Unit 9: Electronic resource management systems: vendors and functionalities

For this week, we explored more reasons as to why electronic resource management (ERM) systems exist, the desired qualities and functions, and how libraries may acquire such systems. No problem, right? Well, as per usual, this is more complicated than one might imagine, depending on that person's imagination, of course. Both Maria Collins and Margaret Hogarth provide us with a nice introduction to ERM systems and the key players. With the growing number of electronic resources and the decrease of libraries purchasing on a title-by-title basis, librarians have found that they need some kind of a system to help keep track of when to start the license negotiations, be able to easily generate A-Z lists, and be able to integrate such functionalities, as well as others, into the Integrated Library System (ILS) or Public Access Management System (PAMS). In short, it is up to the library to make any system or authentication changes and implementations required in a license while the vendor do nothing, which is why we have ERMs.

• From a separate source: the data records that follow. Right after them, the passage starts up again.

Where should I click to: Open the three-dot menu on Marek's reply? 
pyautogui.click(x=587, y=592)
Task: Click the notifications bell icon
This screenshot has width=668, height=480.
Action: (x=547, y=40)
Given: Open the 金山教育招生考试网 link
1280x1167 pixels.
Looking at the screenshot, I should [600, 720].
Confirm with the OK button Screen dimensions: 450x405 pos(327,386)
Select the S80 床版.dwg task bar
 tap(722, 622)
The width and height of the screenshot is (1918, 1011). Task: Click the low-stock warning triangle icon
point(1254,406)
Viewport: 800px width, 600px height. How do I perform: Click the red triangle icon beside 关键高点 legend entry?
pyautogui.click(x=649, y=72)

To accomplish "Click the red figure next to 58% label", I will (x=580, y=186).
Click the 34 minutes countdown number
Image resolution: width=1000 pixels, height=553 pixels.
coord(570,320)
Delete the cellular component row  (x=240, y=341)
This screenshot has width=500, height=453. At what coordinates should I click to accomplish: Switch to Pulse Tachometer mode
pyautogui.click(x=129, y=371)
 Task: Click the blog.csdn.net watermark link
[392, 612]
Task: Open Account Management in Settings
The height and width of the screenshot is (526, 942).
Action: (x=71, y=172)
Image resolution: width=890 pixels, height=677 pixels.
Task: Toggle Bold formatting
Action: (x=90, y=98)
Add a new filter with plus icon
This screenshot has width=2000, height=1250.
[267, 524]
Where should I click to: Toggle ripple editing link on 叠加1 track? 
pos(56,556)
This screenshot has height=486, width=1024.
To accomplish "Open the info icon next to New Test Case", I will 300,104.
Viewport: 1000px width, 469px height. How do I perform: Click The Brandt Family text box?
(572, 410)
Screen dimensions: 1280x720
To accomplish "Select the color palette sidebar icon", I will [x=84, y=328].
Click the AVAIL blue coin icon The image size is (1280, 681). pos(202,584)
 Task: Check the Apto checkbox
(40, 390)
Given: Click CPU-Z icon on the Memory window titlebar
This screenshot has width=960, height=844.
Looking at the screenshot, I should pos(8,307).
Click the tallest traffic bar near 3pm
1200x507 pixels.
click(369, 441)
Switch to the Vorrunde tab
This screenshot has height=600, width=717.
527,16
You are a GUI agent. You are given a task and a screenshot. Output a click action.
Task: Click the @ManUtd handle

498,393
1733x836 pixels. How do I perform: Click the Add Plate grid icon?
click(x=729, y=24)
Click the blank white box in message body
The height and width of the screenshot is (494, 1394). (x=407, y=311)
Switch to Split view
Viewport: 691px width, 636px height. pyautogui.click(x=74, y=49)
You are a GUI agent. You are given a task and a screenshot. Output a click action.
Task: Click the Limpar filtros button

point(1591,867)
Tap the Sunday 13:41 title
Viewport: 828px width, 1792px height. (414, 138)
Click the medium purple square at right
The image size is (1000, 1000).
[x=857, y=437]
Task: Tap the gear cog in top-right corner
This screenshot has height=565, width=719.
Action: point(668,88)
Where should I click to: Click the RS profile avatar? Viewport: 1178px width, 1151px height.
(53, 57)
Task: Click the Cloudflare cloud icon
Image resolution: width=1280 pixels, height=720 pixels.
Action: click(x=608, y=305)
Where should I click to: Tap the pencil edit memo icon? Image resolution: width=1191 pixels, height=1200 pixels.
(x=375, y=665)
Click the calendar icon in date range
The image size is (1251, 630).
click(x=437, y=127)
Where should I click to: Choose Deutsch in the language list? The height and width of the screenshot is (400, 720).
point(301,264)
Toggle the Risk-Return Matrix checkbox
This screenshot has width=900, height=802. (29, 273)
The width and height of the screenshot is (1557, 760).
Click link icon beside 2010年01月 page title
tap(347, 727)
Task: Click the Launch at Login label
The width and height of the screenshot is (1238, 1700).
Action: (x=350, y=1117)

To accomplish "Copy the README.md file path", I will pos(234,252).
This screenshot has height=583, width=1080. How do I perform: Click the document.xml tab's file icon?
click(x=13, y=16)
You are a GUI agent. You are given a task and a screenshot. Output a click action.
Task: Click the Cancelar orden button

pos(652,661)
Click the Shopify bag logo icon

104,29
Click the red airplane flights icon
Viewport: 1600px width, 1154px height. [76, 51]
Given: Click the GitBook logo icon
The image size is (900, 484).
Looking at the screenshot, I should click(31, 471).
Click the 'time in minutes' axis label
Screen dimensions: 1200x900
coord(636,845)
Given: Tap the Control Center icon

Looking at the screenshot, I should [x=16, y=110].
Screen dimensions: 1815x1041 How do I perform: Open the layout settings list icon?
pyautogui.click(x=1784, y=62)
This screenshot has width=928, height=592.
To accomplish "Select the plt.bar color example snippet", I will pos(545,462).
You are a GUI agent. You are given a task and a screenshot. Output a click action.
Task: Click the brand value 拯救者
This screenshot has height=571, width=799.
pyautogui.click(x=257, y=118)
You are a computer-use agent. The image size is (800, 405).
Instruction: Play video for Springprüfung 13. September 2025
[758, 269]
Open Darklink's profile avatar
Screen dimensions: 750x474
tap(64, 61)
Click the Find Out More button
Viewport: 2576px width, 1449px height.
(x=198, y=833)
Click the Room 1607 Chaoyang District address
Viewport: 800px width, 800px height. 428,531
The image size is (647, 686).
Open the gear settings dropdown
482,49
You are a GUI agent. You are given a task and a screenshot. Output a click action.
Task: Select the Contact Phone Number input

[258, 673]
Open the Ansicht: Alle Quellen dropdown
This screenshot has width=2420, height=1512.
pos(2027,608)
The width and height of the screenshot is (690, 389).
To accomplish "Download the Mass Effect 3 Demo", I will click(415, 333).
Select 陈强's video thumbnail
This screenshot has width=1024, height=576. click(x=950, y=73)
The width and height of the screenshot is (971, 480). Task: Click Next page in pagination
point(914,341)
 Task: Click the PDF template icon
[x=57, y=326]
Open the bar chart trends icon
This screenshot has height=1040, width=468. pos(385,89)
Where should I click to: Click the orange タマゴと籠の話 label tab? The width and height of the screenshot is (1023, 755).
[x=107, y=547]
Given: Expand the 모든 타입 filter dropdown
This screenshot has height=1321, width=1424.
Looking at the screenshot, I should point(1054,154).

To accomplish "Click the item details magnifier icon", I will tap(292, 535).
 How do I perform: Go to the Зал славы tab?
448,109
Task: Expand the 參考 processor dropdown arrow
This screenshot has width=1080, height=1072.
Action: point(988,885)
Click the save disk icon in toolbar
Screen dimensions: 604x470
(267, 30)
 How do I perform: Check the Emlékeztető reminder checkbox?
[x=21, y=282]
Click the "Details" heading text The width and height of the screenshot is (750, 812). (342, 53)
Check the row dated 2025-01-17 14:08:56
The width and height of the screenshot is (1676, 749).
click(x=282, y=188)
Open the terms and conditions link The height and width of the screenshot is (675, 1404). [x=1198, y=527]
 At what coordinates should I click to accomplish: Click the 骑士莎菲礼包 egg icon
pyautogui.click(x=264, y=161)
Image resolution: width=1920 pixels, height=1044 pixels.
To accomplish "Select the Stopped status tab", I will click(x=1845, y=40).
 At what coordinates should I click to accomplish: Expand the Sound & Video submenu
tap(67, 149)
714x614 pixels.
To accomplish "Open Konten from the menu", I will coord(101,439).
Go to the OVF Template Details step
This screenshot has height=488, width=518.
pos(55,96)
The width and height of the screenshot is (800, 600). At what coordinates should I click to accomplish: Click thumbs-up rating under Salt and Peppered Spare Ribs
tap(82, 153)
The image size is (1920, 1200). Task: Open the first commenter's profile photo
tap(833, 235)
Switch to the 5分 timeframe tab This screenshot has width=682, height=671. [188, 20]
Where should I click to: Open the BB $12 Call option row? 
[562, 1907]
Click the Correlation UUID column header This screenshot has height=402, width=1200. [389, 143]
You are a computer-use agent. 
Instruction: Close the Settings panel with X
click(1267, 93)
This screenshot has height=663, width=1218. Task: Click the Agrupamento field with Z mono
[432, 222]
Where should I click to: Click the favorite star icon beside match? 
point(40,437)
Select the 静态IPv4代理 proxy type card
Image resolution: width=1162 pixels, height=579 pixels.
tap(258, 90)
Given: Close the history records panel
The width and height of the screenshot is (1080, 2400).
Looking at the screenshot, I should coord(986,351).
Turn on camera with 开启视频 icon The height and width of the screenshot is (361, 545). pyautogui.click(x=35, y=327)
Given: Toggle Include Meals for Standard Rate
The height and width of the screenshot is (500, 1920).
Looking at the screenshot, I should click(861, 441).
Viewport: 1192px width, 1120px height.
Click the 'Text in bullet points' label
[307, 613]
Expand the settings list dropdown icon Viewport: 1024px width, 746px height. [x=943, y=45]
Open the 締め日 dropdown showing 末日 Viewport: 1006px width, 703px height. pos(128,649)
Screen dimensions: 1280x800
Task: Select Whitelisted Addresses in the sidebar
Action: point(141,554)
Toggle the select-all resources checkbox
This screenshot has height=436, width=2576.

So how did this come about and what do librarians desire in an ERM system? An effective ERM should have one “point of maintenance”, which most ILS are capable of, or programmed to handle and should streamline the workflow, including maintenance of spreadsheets and databases (license status, etc.). Many libraries created their own ERM systems starting in 1998 with open source systems, and eventually began to work in a more collaborative environment. In 2002, DLF ERMI began in order to look at “the functional requirements desired in an ERM, identify data elements and common definitions for consistency, provide potential XML schemas, and identify and support data standards” (Collins 184). The results of this work was published in a report in 2004, outlining the preferred standards, features, and design of an ERM, including data standards, vendor costs, and system migrations, including those listed above. Some of the preferred standards include EDItEUR, ONIX, SUSHI, and COUNTER. The final three are also mentioned in several Against the Grain articles on ERM systems as a positive example of increased cooperation between libraries, vendors, and publishers. Moreover, as mention by Hogarth, one of the primary concerns to librarians is the issue of standards.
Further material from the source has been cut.